Die Ärztegenossenschaft Nord eG (ÄG Nord) widerspricht der Auffassung der KBV, den Praxisnetzen die im Terminservice- und Versorgungsgesetz (TSVG) zugesicherte Möglichkeit zur MVZ-Gründung zu verwehren. Dr. Svante Gehring, Erster Sprecher der ÄG Nord, betrachtet die KBV-Begründung, Praxisnetze vor unternehmerischen Interessen schützen zu wollen, als fadenscheinig.

„Niedergelassene Ärzte müssen ihre Praxen und Praxisnetze wie Unternehmen führen, um in einem liberalisierten Gesundheitsmarkt wettbewerbsfähig zu sein“, unterstrich Dr. Gehring in seiner Mitteilung von Anfang Dezember.

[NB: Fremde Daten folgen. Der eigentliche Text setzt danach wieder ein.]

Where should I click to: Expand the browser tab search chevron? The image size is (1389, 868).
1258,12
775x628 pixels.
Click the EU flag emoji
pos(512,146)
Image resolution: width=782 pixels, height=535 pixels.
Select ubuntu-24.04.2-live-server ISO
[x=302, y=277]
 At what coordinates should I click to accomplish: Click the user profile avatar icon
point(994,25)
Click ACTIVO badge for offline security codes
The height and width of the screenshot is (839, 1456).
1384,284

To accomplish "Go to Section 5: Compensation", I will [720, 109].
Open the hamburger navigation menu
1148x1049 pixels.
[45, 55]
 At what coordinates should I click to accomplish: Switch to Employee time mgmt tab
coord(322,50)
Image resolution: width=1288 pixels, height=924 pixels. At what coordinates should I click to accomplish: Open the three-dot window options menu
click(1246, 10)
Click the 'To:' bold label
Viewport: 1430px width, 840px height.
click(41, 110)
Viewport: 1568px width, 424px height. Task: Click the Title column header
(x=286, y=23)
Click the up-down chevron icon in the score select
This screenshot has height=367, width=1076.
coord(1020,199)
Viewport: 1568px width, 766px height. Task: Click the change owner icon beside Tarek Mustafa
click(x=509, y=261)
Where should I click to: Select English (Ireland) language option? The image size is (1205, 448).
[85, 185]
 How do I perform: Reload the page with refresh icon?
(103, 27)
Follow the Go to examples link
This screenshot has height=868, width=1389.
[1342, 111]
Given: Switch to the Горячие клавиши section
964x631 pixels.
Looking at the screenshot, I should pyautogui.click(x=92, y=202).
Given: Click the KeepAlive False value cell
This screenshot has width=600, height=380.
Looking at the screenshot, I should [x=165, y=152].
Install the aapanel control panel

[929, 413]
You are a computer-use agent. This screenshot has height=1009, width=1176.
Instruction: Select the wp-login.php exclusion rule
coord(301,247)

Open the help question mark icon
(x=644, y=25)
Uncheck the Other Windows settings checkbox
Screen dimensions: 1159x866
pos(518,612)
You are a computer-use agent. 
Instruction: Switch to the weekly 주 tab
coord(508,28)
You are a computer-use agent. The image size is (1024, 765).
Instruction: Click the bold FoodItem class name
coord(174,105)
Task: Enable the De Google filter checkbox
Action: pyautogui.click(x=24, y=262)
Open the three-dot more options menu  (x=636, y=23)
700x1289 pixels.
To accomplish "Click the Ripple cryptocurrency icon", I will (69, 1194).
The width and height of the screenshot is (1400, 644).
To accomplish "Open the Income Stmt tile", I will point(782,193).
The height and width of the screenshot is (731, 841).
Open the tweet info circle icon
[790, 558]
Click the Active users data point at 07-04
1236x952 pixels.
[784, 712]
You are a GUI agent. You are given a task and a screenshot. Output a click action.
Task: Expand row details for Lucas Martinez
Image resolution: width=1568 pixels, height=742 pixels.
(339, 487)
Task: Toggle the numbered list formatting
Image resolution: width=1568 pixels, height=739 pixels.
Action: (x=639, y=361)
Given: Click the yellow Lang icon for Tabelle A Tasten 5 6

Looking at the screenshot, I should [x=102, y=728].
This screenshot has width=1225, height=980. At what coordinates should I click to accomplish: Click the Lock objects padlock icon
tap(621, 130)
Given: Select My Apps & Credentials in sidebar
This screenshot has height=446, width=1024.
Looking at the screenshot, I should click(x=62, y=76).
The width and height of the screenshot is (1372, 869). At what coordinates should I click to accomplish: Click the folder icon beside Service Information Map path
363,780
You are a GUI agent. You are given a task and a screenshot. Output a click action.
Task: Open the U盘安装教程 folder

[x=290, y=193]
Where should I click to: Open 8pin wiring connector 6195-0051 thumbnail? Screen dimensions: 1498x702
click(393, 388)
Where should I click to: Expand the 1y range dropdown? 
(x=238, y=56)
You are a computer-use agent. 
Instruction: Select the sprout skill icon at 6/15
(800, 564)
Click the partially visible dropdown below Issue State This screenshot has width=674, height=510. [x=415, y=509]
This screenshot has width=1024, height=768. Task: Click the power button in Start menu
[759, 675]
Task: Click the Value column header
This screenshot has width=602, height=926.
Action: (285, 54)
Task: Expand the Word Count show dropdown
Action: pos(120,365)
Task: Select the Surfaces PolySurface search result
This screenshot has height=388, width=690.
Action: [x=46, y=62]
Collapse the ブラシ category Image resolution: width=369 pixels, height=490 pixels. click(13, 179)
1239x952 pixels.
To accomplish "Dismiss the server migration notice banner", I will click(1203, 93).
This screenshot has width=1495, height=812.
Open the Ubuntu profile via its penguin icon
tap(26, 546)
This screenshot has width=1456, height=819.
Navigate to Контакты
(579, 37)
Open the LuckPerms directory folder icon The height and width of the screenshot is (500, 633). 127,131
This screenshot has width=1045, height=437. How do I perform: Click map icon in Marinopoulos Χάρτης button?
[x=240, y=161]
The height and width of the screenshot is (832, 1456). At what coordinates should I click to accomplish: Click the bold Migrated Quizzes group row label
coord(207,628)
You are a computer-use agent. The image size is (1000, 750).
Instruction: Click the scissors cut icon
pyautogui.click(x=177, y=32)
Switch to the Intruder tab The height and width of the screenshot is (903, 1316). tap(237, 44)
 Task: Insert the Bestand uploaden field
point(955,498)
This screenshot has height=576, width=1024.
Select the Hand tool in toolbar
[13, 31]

Er machte kein Hehl daraus, dass er sich früher selbst gegen diese Liberalisierung gestemmt hatte. „Mit den Jahren musste ich einsehen, dass die Politik die Zeit nicht zurückdrehen und Shareholder-Value-Interessen aus dem deutschen Gesundheitswesen verbannen wird.“

Seit Jahren setzt sich die ÄG Nord als Gemeinschaft von angestellten und niedergelassenen Ärzten für „gleich lange Spieße“ im Gesundheitswesen ein, um eine freiberuflich geprägte, wohnortnahe Versorgung zu erhalten. Sie fordert deshalb, dass dem laufenden Ausverkauf von Praxen und MVZ an Klinikketten und Kapitalinteressen Einhalt geboten werden müsse und, wie im TSVG vorgesehen und vom Bundesrat konkretisiert, nun endlich auch Gemeinschaften von niedergelassenen Ärzten in die Lage versetzt werden sollten, MVZ zu gründen. Dass gerade die eigene Körperschaft dies zu verhindern versuche, stoße bei vielen Praxisnetzen auch bundesweit auf großes Unverständnis, so Vorstandssprecher Gehring.